Drag Me To Hell
Running time 99 minutes
Written by Sam and Ivan Raimi
Directed by Sam Raimi
Starring Alison Lohman, Justin Long, David Paymer, Lorna Raver
The true test of any successful horror flick is how wretched it makes you feel. At the very least, it should inspire a banquet of dread or offer a canapé of anxiety. After Drag Me to Hell you won’t mind walking home alone. You might even welcome a dark, deserted alley. It could help alleviate the anger of knowing you’ve been had. This is surprising, since Drag Me to Hell is the creation of writer-director Sam Raimi, whose body of work has been dedicated to turning more than one viewer’s hair white with the Evil Dead and Spider-Man franchises. The only thing he’s likely to turn a viewer to this time is the door marked exit.

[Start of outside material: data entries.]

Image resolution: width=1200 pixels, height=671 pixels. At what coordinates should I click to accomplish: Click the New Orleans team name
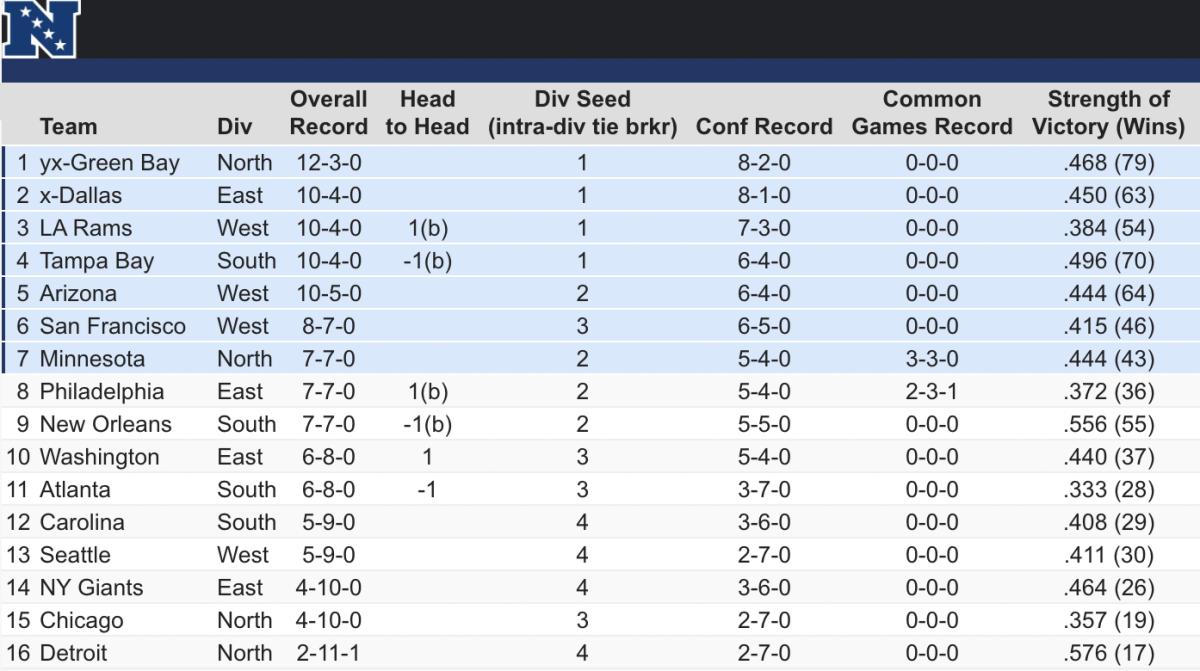[x=106, y=424]
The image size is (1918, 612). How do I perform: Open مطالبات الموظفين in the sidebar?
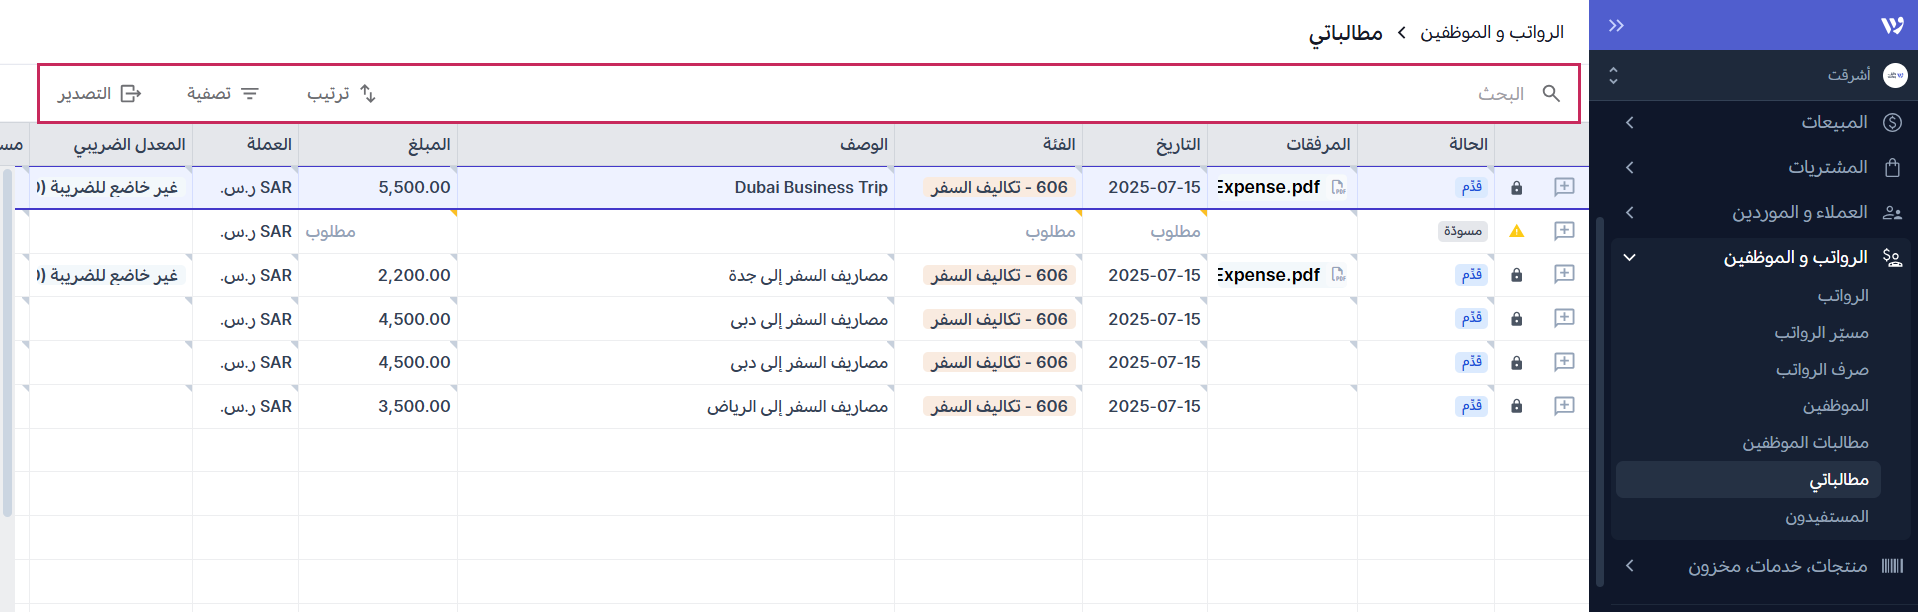click(1805, 442)
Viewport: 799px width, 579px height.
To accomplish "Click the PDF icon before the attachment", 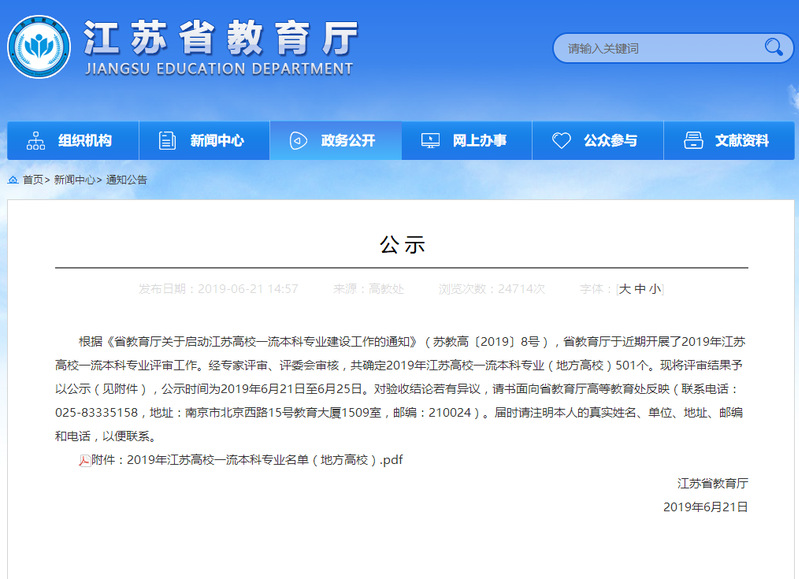I will click(85, 460).
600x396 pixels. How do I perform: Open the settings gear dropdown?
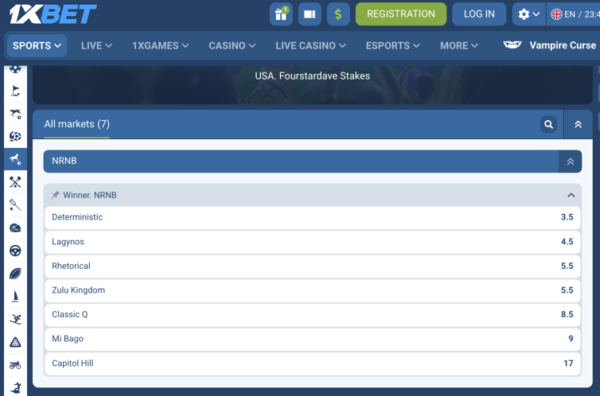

For God only knows what reason, it begins with a prelude staged in 1969 in Pasadena. A kid steals a necklace from a gypsy wagon and takes refuge in one of those old houses that look like W. C. Fields lived there. The doors slam open; people fall to their deaths; the floor opens and sucks the little thief into a cauldron of flames; and the house goes back to looking like a silent-film set. Forty years later, a pretty loan officer in a California bank named Christine Brown (Alison Lohman, sometimes unfairly confused with Lindsay Lohan) refuses to extend a delinquent loan to an ancient hag with one eye and a mouth full of black incisors who has an epileptic fit in the middle of the bank and puts a curse on the young career girl. The nightmare begins. The crone attacks her in the underground parking garage, wrecks her car and rips a button from her coat. Soon she hears the same voices the little boy heard back in 1969. A bug crawls into her nose in the middle of the night. The next day at work she spews blood all over the bank. Her boyfriend (Justin Long) pooh-poohs the whole thing, until she bakes a harvest cake to impress his snobby parents and a human eye pops out of the batter with the kind of ensuing dinner-table chaos that guarantees a short engagement with no need for the bridal registry at Bloomingdale’s.
Seeking the help of a loopy carnival medium, Christine finds herself up to her pierced ears in corpse vomit, animal sacrifice, violent séances and open graves. Nothing stops the curse. The road to deliverance leads to the same old house in Pasadena containing the doorway to hell, but the movie doesn’t end there. There’s still a preposterous finale in a grotesque cemetery that tickles the funny bone more than it assaults the nervous system. Sound effects play an important part in the superficial mechanics (pots and pans rattle, glass shatters, powerful forces knock people to the floor), and to Mr. Raimi’s credit, there is no happy ending. Still, the first rule in spook films is “If you want to hold the audience’s attention, make them believe the horror could really happen”—a rule Drag Me to Hell ignores at its own peril. Nobody in the movie knows anything about gypsy witchcraft. Didn’t they see Maria Ouspenskaya in The Wolf Man?